Egypt’s High Constitutional Court (HCC) announced that it had rejected five articles of the draft parliamentary elections law that is soon up for ratification.
The law would regulate parliamentary elections expected in April 2013.
The law, drafted by the Shura Council, the Upper House of Parliament, which is currently endowed with legislative powers following the dissolution of the People’s Assembly in June 2012 was presented to the HCC for approval before which it must be ratified.
The law will be remanded to the Shura Council to look into amending the articles whose constitutionality has been questioned by the HCC, before presenting it to President Mohammed Mursi for ratification, Ahram online reported.
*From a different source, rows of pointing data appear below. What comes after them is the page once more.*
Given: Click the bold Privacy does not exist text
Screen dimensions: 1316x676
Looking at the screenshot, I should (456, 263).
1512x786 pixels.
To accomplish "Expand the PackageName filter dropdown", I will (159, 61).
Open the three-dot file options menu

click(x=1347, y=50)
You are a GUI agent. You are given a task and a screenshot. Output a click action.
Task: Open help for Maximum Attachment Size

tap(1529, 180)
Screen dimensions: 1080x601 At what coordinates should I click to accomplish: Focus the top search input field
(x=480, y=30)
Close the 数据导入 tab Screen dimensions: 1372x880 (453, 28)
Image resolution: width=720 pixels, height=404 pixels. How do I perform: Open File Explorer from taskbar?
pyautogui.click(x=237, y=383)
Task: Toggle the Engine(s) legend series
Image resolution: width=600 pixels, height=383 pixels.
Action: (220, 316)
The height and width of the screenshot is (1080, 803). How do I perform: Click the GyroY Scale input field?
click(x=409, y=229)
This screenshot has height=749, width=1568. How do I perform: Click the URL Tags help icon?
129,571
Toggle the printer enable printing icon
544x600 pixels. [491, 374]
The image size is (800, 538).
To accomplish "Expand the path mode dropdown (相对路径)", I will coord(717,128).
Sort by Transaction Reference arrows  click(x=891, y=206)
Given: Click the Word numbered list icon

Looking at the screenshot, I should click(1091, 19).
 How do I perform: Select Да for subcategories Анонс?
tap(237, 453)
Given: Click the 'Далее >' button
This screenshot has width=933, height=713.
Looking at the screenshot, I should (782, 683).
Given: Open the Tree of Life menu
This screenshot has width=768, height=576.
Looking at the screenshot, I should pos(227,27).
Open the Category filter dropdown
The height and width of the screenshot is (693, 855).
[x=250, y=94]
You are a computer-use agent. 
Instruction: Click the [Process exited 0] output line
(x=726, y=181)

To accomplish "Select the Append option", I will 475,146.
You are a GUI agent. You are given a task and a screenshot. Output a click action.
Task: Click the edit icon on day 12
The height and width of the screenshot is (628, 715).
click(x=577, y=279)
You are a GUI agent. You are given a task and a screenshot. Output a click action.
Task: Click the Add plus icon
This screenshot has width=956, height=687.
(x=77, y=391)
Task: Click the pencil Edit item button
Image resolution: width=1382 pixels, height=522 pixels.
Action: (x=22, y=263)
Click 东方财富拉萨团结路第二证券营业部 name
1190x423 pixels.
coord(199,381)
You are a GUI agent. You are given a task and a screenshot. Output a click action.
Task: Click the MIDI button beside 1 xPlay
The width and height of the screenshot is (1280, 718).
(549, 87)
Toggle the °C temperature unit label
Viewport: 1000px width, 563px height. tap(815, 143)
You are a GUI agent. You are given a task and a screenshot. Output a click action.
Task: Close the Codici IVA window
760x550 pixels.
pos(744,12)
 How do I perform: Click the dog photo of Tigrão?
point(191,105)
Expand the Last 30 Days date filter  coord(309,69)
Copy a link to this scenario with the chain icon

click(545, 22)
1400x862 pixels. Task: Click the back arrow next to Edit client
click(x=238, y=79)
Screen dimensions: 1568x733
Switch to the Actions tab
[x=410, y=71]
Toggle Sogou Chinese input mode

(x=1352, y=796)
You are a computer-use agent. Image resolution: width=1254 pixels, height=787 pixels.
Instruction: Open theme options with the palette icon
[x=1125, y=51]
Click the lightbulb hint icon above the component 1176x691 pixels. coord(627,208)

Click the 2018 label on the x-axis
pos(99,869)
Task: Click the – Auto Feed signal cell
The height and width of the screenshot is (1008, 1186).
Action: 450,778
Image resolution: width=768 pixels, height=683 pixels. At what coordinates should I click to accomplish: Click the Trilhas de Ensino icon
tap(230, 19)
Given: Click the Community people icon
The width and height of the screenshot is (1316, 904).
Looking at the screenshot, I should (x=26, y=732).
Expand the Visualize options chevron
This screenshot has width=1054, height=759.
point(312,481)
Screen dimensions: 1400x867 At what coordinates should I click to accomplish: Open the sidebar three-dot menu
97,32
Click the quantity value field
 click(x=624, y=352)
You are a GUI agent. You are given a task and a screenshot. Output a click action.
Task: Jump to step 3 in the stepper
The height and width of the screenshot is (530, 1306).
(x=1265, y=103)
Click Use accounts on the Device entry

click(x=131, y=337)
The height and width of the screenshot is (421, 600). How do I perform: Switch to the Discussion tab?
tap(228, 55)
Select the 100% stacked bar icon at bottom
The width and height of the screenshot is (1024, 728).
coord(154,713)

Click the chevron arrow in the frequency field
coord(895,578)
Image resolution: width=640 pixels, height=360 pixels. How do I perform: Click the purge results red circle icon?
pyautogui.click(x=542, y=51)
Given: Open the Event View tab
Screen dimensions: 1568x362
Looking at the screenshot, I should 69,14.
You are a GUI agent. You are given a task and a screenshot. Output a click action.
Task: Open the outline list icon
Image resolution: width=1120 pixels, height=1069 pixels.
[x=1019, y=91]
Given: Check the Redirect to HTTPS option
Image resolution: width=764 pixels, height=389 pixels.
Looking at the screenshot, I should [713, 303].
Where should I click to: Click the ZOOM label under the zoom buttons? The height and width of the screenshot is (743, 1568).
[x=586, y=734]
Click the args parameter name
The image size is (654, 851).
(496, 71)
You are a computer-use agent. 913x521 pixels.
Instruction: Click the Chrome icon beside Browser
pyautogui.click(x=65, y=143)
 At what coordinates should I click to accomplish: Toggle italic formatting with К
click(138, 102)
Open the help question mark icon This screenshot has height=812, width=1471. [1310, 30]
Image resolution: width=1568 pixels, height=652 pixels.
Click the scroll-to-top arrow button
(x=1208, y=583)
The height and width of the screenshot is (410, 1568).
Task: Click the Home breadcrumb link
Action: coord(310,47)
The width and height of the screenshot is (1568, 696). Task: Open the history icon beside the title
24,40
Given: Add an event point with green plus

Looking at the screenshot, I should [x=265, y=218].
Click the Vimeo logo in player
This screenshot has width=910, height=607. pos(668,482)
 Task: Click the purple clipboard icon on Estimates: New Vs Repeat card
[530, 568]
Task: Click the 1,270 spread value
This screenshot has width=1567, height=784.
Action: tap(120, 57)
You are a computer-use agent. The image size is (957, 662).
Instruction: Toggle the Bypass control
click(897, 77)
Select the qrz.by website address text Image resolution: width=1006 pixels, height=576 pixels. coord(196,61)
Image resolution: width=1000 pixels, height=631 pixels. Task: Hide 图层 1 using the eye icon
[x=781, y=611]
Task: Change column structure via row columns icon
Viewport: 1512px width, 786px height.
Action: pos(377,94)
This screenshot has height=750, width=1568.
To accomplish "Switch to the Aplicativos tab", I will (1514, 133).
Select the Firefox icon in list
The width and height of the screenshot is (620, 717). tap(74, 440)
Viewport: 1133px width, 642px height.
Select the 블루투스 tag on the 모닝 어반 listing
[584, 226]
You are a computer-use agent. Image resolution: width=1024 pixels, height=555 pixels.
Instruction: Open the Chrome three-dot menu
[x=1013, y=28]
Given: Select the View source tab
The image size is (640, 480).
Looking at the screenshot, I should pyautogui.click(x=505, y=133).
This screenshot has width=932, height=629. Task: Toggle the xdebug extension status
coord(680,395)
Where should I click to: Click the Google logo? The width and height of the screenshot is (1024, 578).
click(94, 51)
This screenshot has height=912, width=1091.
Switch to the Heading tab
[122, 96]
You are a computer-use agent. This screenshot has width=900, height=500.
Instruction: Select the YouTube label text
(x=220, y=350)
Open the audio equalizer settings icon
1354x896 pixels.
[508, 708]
The People’s Assembly (parliamentary lower house) was dissolved in 2012 by an HCC court order that rendered the law that elected that chamber unconstitutional.
The Shura Council has assumed full legislative powers on a temporary basis, until the new House of Representatives (formerly called the People’s Assembly) is elected.
Ahead of the decision, a judiciary source told Al-Misri al-Yawm that the court was expected to support a consultative report by its own board of commissioners citing irregularities in articles pertaining to the delineation of constituencies and recommending that the number of seats allocated to each governorate be more proportionate to their population sizes.
The Shura Council will have to add amendments to the article before February 25.
The Constitution stipulates that the law must be approved by the court within 45 days of it being passed by the Shura Council.
However, the court itself was put in a difficult position because new elections for the House of Representatives were supposed to have been held within 60 days of the Constitution’s passage.
The Shura Council did not pass an elections law until the end of January.
AP reports:
Islamist adviser to Morsi quits
In a public disagreement over the Supreme Constitutional Court's rejection of the election law presented to it by the Islamist-dominated parliament, the ultraconservative Islamist adviser to Egypt’s president resigned on Monday in solidarity with a fellow aide who was fired amid allegations of abuse of office.
The resignation of Bassam Zarka, who is a member of the Salafi Al-Nour party, is the latest sign of tension between President Mohammed Morsi’s Muslim Brotherhood and its Islamist ally ahead of parliamentary elections expected in the months ahead.
Al-Nour, which emerged from obscurity to win the second largest bloc of votes in Egypt’s parliamentary elections in 2011 just behind the Brotherhood-led bloc has joined voices critical of Mr. Morsi and the Brotherhood for what it describes as their attempt to monopolise power.